(Extracted records)
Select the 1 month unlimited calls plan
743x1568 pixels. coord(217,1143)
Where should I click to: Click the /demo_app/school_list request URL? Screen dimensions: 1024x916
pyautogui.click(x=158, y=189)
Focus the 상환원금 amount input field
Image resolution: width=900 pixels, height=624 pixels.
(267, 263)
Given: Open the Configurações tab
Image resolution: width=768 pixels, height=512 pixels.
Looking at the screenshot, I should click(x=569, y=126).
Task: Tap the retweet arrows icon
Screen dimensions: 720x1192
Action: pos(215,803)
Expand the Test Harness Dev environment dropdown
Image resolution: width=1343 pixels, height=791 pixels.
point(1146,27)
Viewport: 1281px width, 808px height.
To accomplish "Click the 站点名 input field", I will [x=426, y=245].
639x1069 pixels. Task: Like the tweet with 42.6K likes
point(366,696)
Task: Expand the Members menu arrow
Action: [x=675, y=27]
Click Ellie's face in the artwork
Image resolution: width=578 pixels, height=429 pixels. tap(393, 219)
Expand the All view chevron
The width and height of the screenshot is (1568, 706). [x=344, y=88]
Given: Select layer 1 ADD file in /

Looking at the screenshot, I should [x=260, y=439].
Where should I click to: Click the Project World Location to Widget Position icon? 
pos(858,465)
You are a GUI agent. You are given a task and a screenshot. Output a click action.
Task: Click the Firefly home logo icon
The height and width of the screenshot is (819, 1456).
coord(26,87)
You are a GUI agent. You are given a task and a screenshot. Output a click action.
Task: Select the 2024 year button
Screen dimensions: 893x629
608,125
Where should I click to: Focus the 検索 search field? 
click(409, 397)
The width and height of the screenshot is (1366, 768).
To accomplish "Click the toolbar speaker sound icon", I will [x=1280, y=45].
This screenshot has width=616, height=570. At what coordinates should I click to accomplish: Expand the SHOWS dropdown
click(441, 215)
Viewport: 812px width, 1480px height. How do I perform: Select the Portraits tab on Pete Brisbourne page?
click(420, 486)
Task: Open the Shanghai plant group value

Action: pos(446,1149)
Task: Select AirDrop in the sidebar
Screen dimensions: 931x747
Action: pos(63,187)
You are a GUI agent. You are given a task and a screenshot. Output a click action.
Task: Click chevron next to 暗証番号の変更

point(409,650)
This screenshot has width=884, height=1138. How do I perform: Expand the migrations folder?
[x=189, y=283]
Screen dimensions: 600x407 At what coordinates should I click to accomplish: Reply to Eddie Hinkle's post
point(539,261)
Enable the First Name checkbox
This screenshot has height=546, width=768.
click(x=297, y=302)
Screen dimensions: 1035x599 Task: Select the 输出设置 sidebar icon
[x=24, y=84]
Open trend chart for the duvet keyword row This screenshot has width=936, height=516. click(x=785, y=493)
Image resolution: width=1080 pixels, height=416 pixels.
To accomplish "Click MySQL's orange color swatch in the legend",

YOUR ASSIGNMENT
Give the records above again in full, keeping every character unchanged.

THE ANSWER
Select the 1 month unlimited calls plan
743x1568 pixels. coord(217,1143)
Where should I click to: Click the /demo_app/school_list request URL? Screen dimensions: 1024x916
pyautogui.click(x=158, y=189)
Focus the 상환원금 amount input field
Image resolution: width=900 pixels, height=624 pixels.
(267, 263)
Given: Open the Configurações tab
Image resolution: width=768 pixels, height=512 pixels.
Looking at the screenshot, I should click(x=569, y=126).
Task: Tap the retweet arrows icon
Screen dimensions: 720x1192
Action: pos(215,803)
Expand the Test Harness Dev environment dropdown
Image resolution: width=1343 pixels, height=791 pixels.
point(1146,27)
Viewport: 1281px width, 808px height.
To accomplish "Click the 站点名 input field", I will [x=426, y=245].
639x1069 pixels. Task: Like the tweet with 42.6K likes
point(366,696)
Task: Expand the Members menu arrow
Action: [x=675, y=27]
Click Ellie's face in the artwork
Image resolution: width=578 pixels, height=429 pixels. tap(393, 219)
Expand the All view chevron
The width and height of the screenshot is (1568, 706). [x=344, y=88]
Given: Select layer 1 ADD file in /

Looking at the screenshot, I should [x=260, y=439].
Where should I click to: Click the Project World Location to Widget Position icon? 
pos(858,465)
You are a GUI agent. You are given a task and a screenshot. Output a click action.
Task: Click the Firefly home logo icon
The height and width of the screenshot is (819, 1456).
coord(26,87)
You are a GUI agent. You are given a task and a screenshot. Output a click action.
Task: Select the 2024 year button
Screen dimensions: 893x629
608,125
Where should I click to: Focus the 検索 search field? 
click(409, 397)
The width and height of the screenshot is (1366, 768).
To accomplish "Click the toolbar speaker sound icon", I will [x=1280, y=45].
This screenshot has width=616, height=570. At what coordinates should I click to accomplish: Expand the SHOWS dropdown
click(441, 215)
Viewport: 812px width, 1480px height. How do I perform: Select the Portraits tab on Pete Brisbourne page?
click(420, 486)
Task: Open the Shanghai plant group value

Action: pos(446,1149)
Task: Select AirDrop in the sidebar
Screen dimensions: 931x747
Action: pos(63,187)
You are a GUI agent. You are given a task and a screenshot. Output a click action.
Task: Click chevron next to 暗証番号の変更

point(409,650)
This screenshot has width=884, height=1138. How do I perform: Expand the migrations folder?
[x=189, y=283]
Screen dimensions: 600x407 At what coordinates should I click to accomplish: Reply to Eddie Hinkle's post
point(539,261)
Enable the First Name checkbox
This screenshot has height=546, width=768.
click(x=297, y=302)
Screen dimensions: 1035x599 Task: Select the 输出设置 sidebar icon
[x=24, y=84]
Open trend chart for the duvet keyword row This screenshot has width=936, height=516. click(x=785, y=493)
Image resolution: width=1080 pixels, height=416 pixels.
To accomplish "Click MySQL's orange color swatch in the legend",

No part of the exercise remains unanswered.